▶ WHAT YOU HAVE TO DO
Which lines below include the string "This"? Please show each one.

▶ DATASET RECORDS
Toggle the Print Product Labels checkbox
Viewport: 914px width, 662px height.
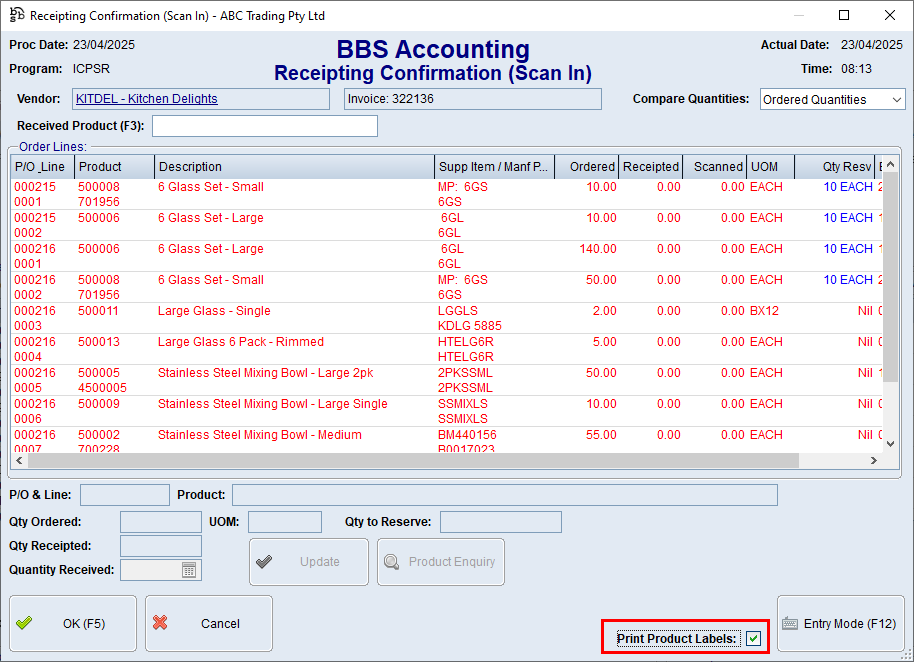753,639
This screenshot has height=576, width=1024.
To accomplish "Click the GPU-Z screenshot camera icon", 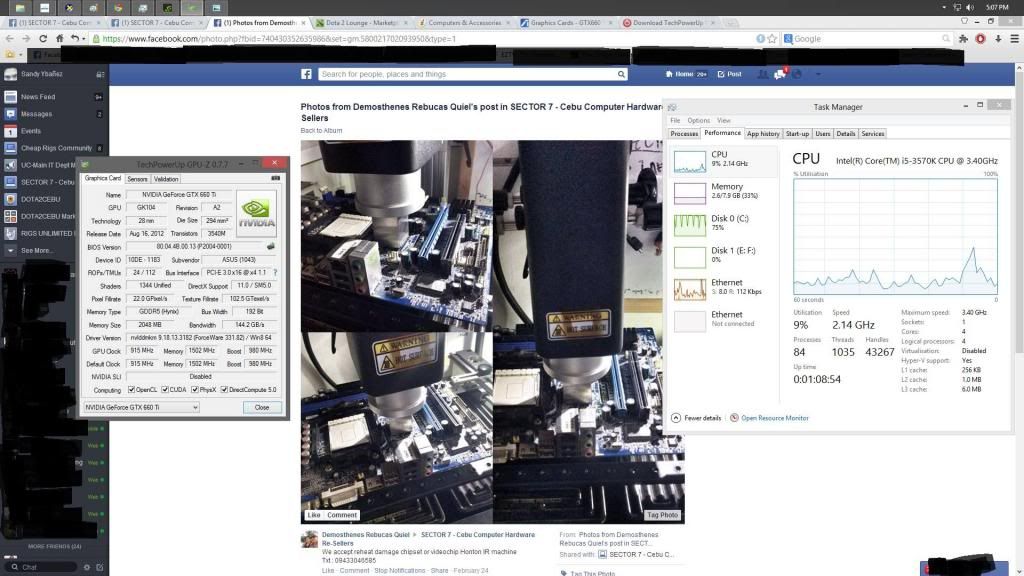I will (x=275, y=179).
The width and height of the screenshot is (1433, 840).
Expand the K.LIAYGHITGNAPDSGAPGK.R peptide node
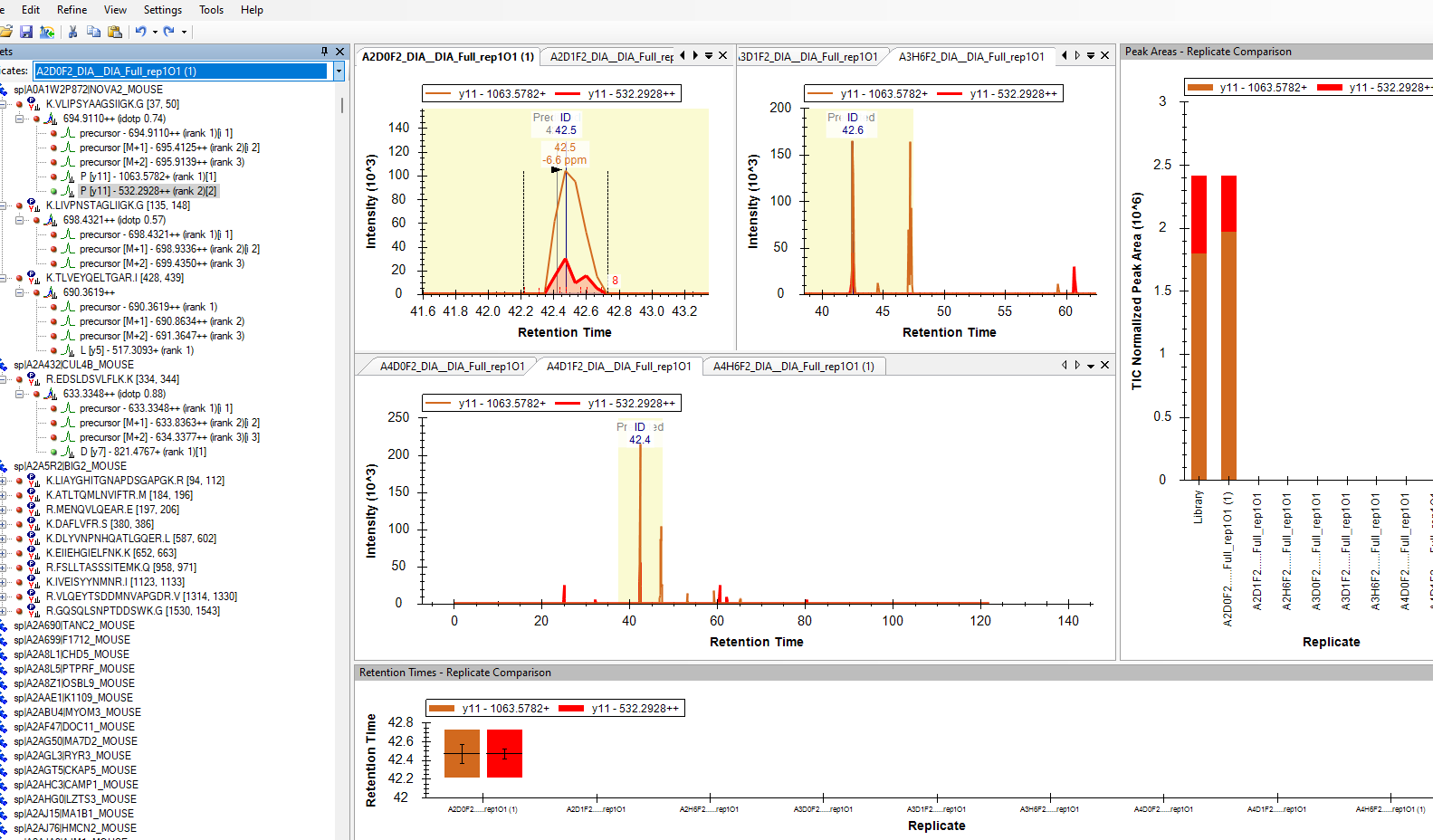coord(4,481)
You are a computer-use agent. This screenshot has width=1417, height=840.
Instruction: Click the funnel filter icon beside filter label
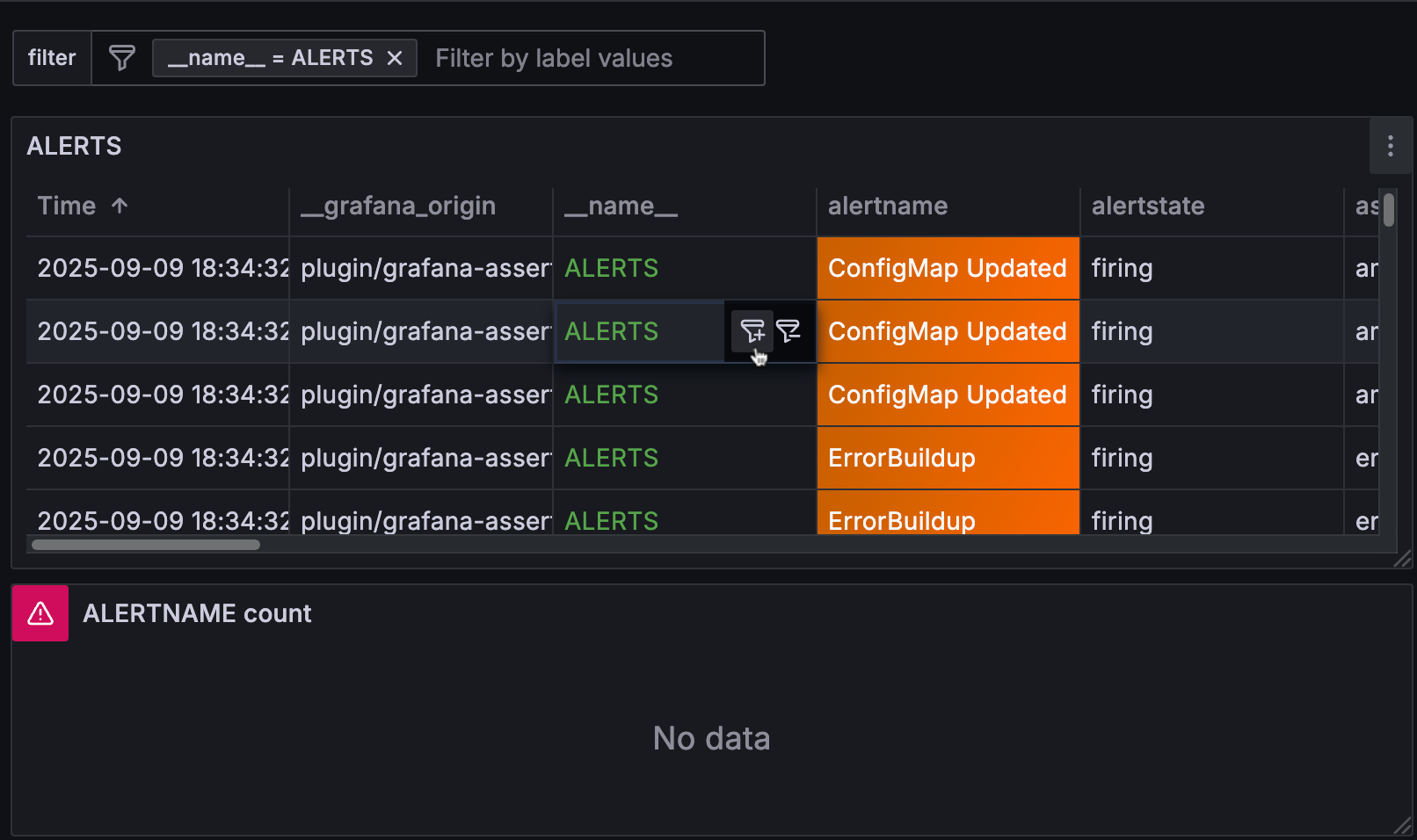click(x=121, y=58)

▶ REPLY
This screenshot has height=576, width=1024.
You are a computer-use agent. This screenshot has width=1417, height=840.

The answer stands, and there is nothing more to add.